Le "Consumer Market Watch" comparera plusieurs secteurs de la consommation selon cinq indicateurs :
les prix, les plaintes, les taux d’échange/de changement de prestataire, la satisfaction et la sécurité, explique un communiqué.
A l’issue de ces comparaisons, la commission déciderait ou non d’études plus approfondies et d’éventuelles sanctions.
Le nouvel outil doit garantir le droit des consommateurs et déceler les "irrégularités, qui peuvent être révélatrices de pratiques faussant les choix des consommateurs ou entravant la concurrence à l’échelon de la vente au détail".
Les premiers résultats, publiés ce jour, montrent surtout que les données disponibles dans chaque Etat européen sont peu comparables.
Pour devenir un instrument fiable, le "Consumer Market Watch" devra s’appuyer sur des données compilables et comparables et cela sera "l’une des principales tâches de la politique des consommateurs au cours des années à venir", selon le communiqué de la commission.
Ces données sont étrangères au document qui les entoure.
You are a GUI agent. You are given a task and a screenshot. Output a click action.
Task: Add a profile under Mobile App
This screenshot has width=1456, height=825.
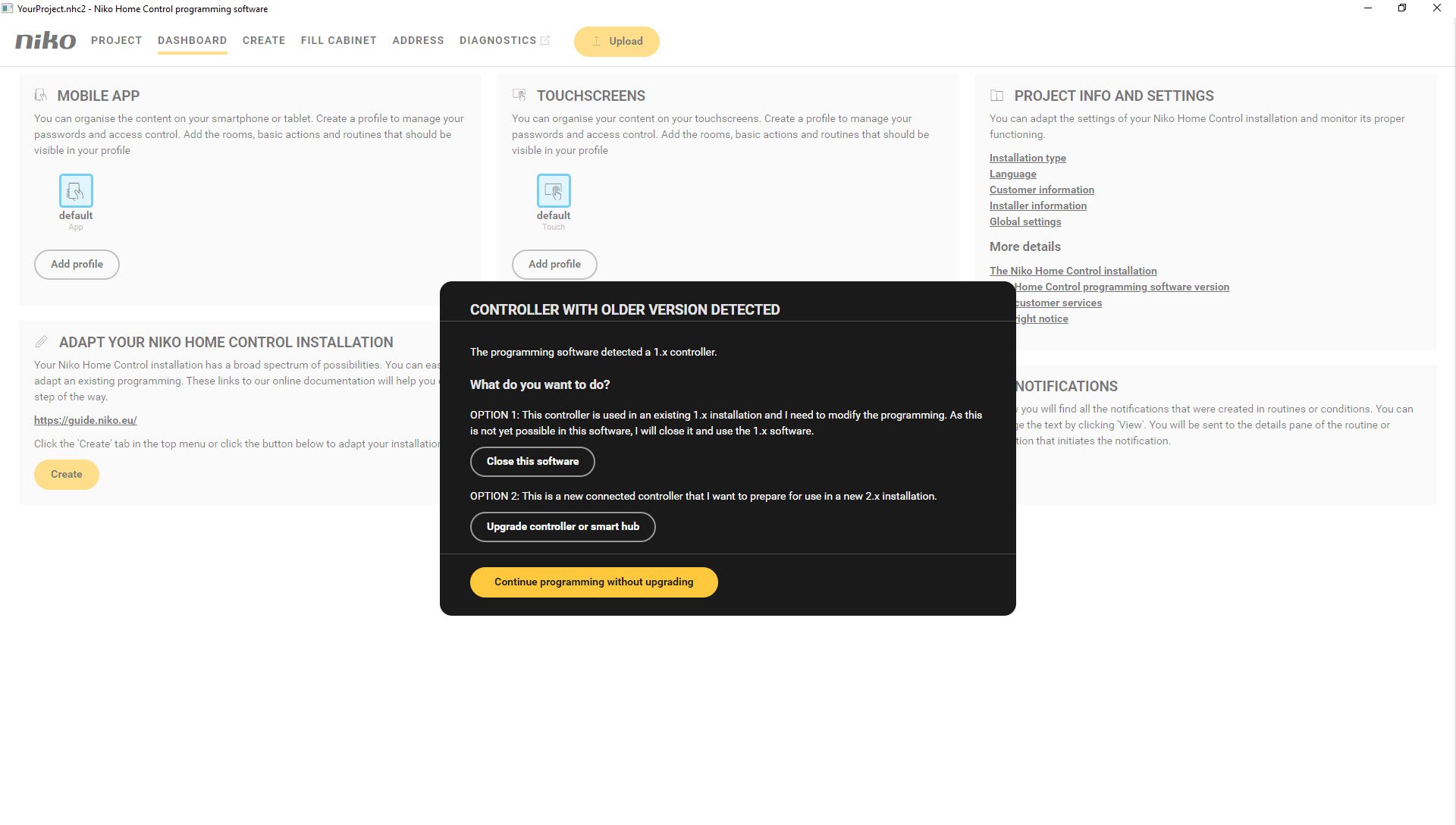click(76, 264)
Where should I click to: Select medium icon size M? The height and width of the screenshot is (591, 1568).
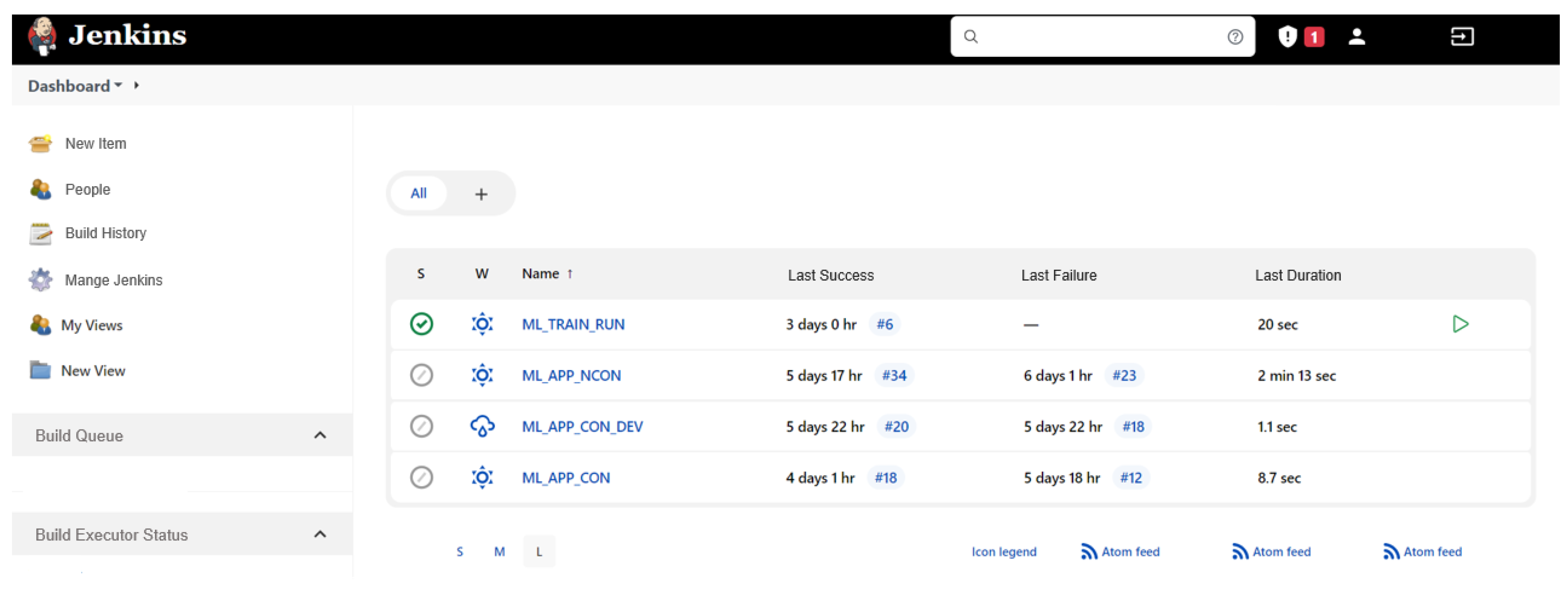[499, 551]
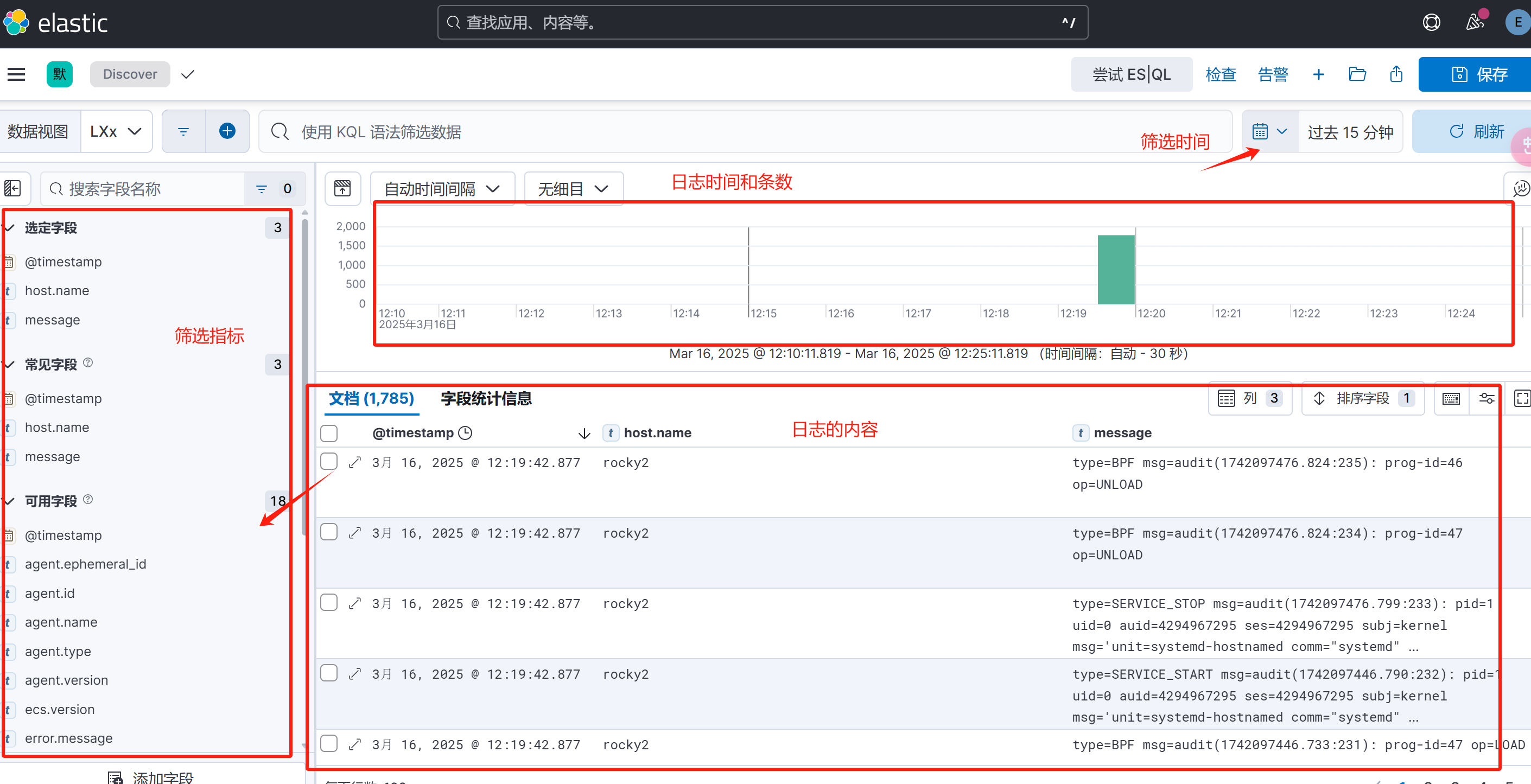This screenshot has height=784, width=1531.
Task: Tick the third log row checkbox
Action: 329,603
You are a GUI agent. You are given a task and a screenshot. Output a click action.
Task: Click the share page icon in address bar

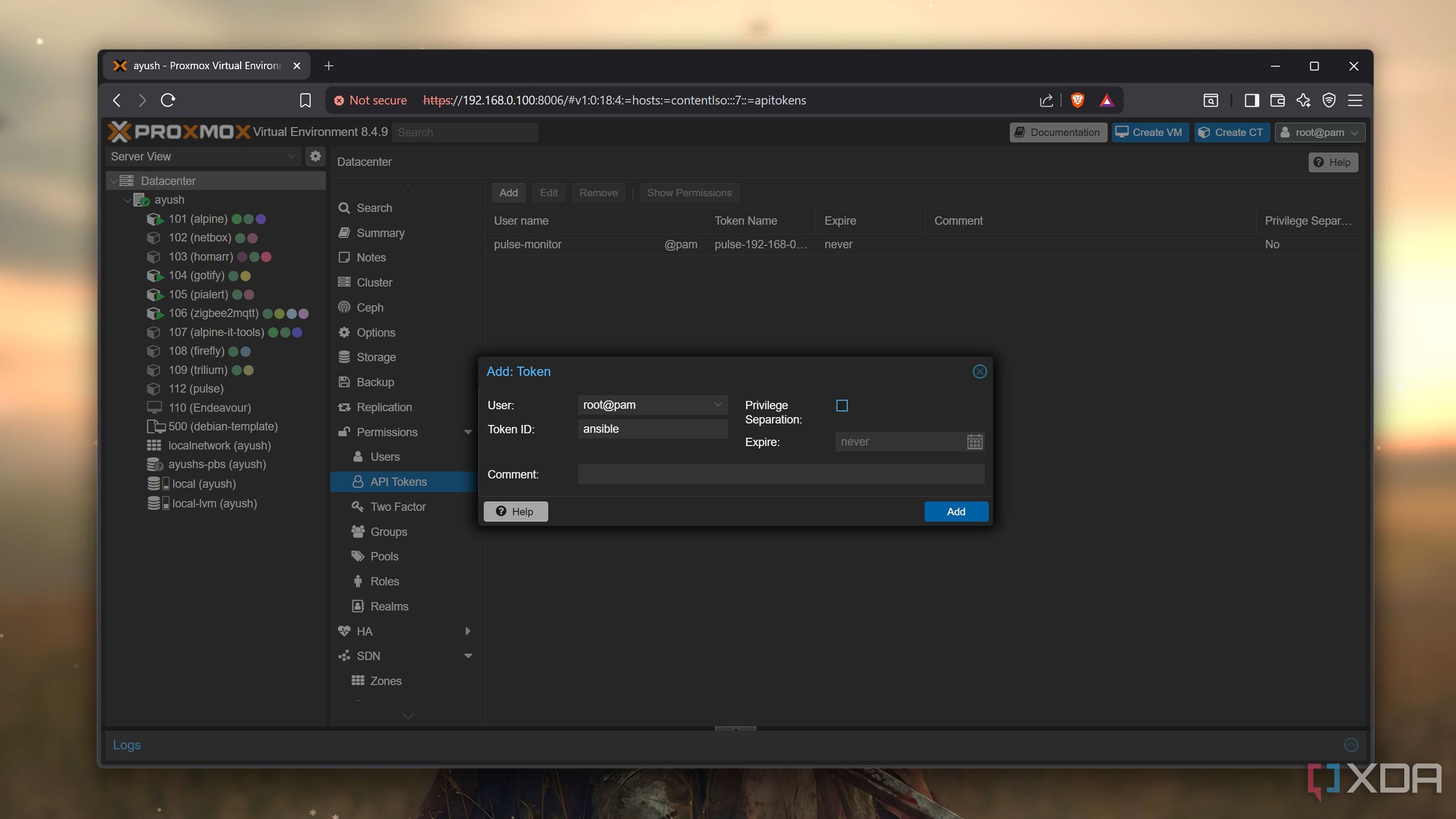pos(1046,100)
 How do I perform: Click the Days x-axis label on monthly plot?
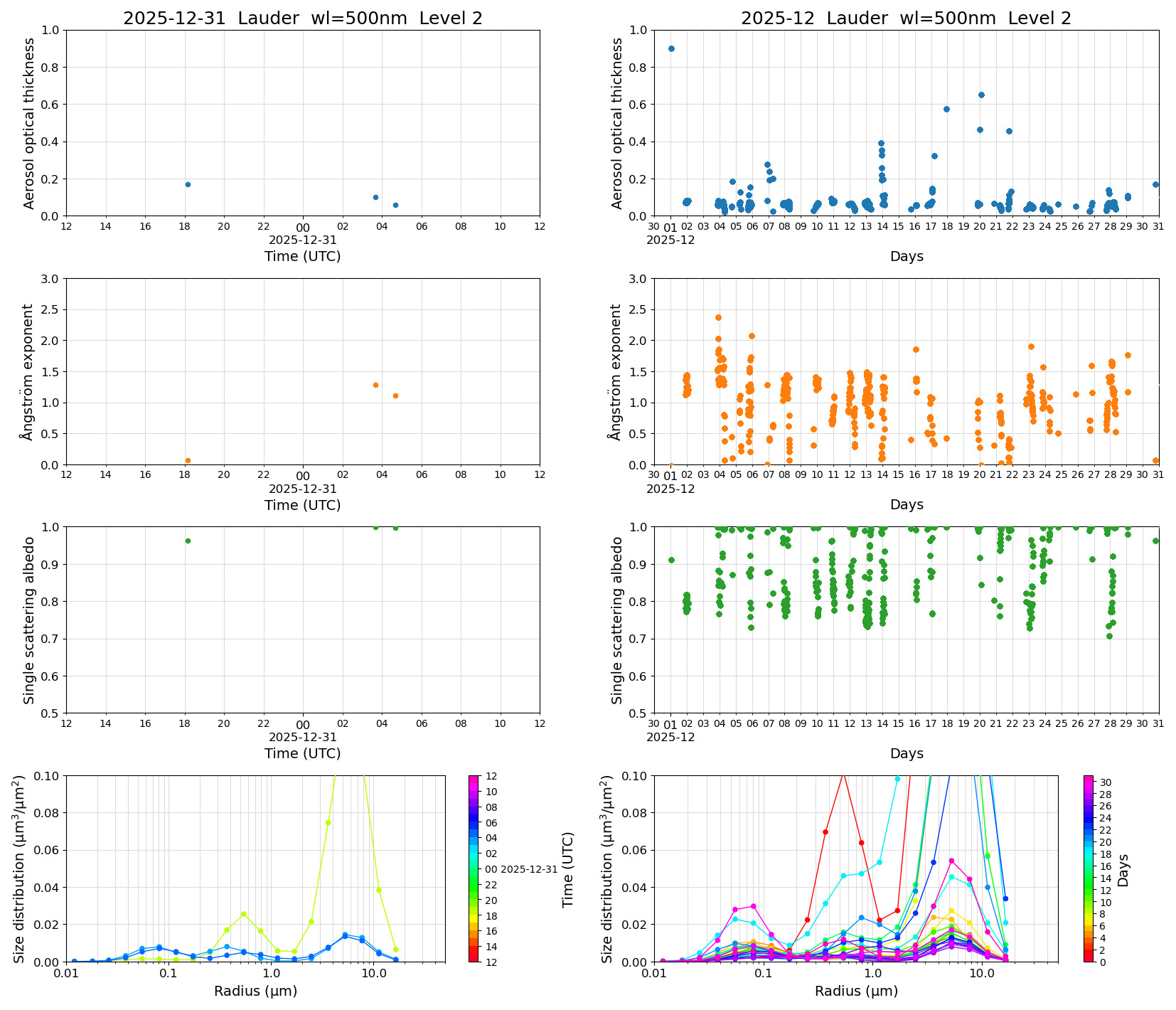[x=907, y=256]
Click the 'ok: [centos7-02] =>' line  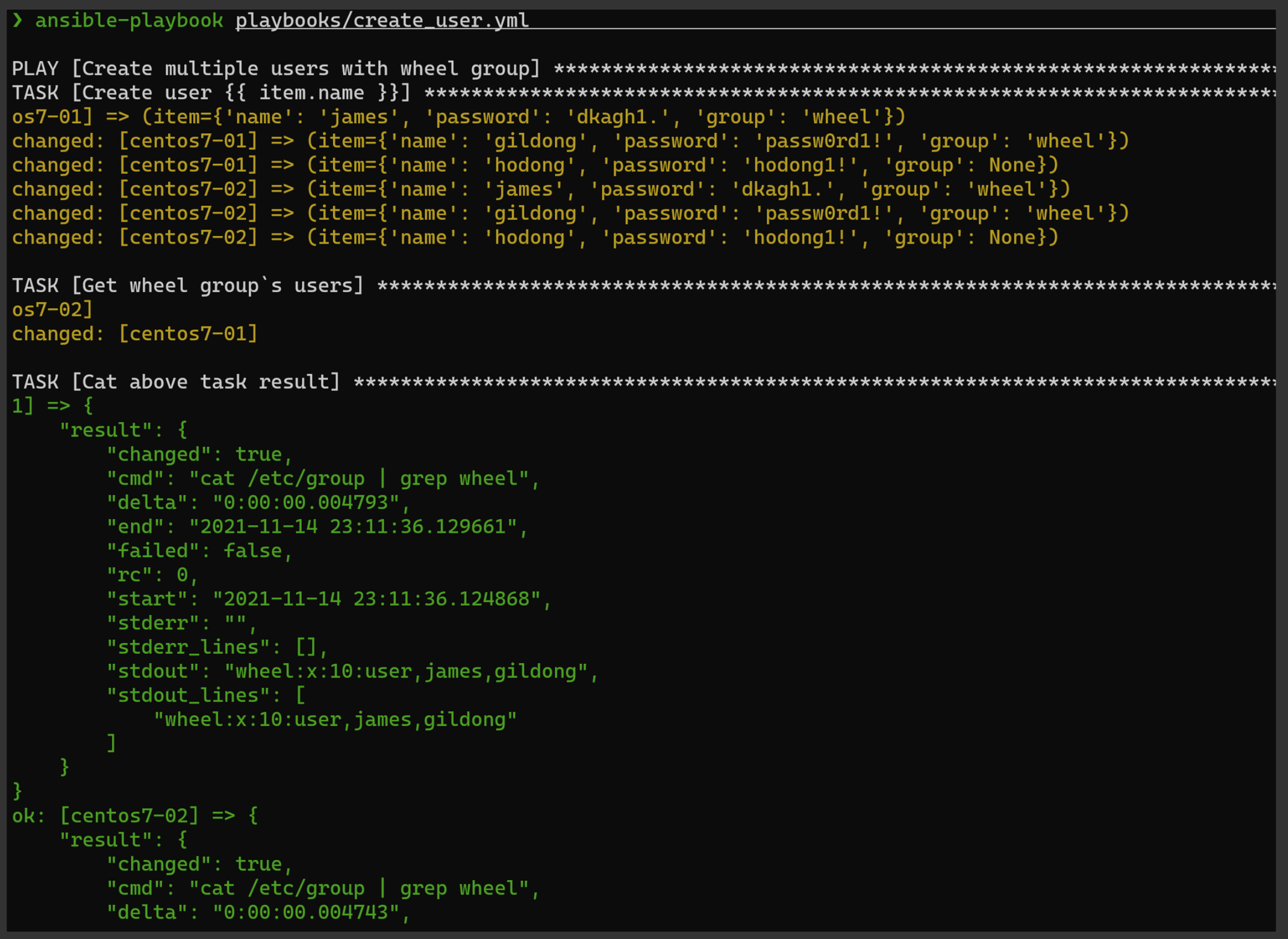click(135, 816)
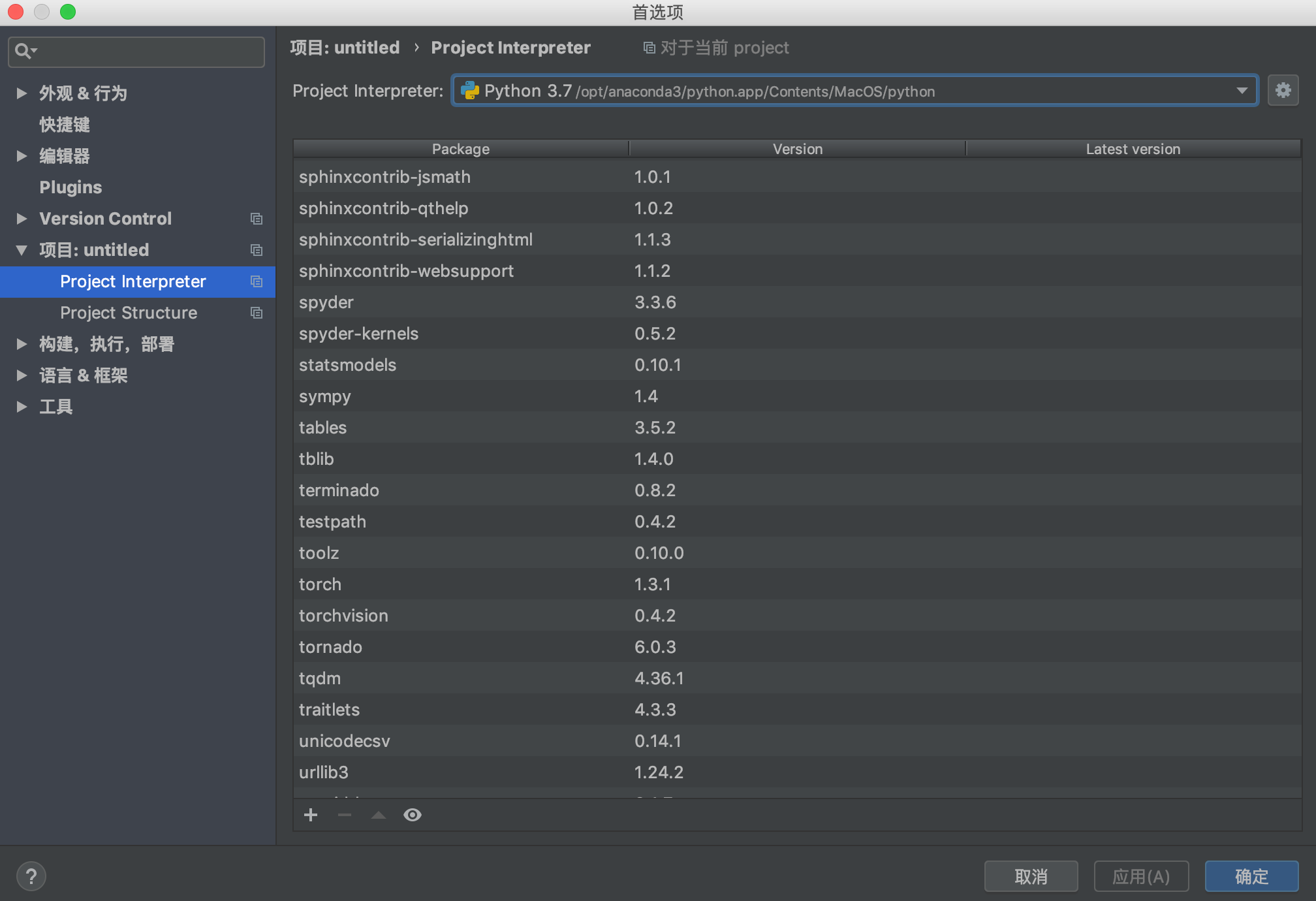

Toutefois, quelques anomalies ont déjà été découvertes comme le fait que "les prix des appareils photo numériques peuvent varier de 30% entre pays limitrophes", qu’"en moyenne, les frais de gestion des comptes bancaires varient entre zéro et plus de quatre-vingt euros d’un État membre à l’autre de l’UE" ou encore qu’ " une certaine confusion règne sur les marchés de l’énergie où les consommateurs ont du mal à comprendre et comparer les offres et par conséquent restent avec le même fournisseur".
La Commission européenne devra se charger de répondre à ces différents problèmes.